Grade 9 Units 3-4 Review

A Story of a French Student
A French student went to London on vacation. He thought, “I know a little English.
Can people understand me?” One morning, he went to a restaurant and sat down at the table. Soon the waitress came to him. “Can I help you, sir?” asked the waitress. “I’d like a cup of tea and…” He could not remember the English word, “egg”. He looked around, but nobody was eating eggs.
Then he saw a magazine on the table next to him. There was a picture of a rooster on its cover. “What’s the English for this?” The student asked. “A rooster, sir.” “What do you call a rooster’s wife?” “A hen, sir,” answered the waitress. “And what do you call a hen’s children?” “Do you mean chicks, sir?” “Yes. Before chicks are born, what do you call them?” “Eggs, sir.” “Very well.

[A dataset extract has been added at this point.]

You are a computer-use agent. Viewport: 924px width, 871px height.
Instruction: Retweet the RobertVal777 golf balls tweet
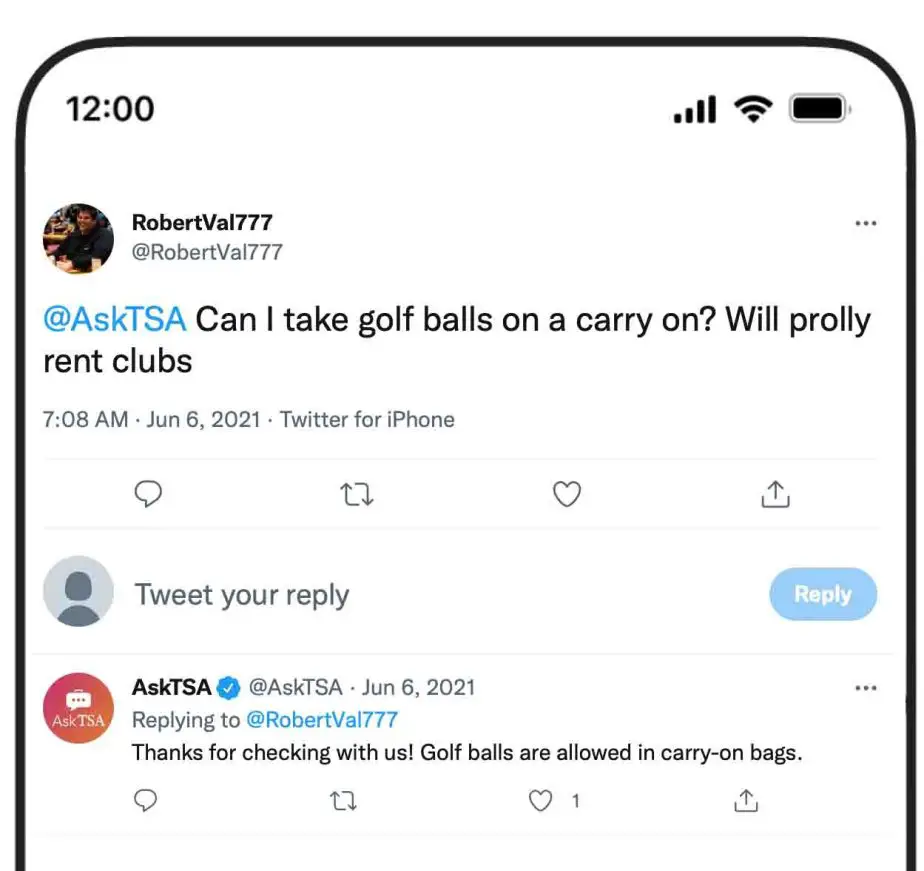(357, 494)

Bring me two eggs and a cup of tea, please.” He sat back with a smile on his face.


There are many words in the English language that have been borrowed from the French language.
Some of the words are so common in English that people think they are English words. These words are used in English around the world, not just in Canada where English and French are used side by side. An example of this sort of word is “finance” (/4fi lom’sei/). It means the man that a woman has agreed to marry. Another example is the word, “bouquet” (/bu’kei/).
It means a bunch of cut flowers. The English language has become more interesting because it has borrowed some French words.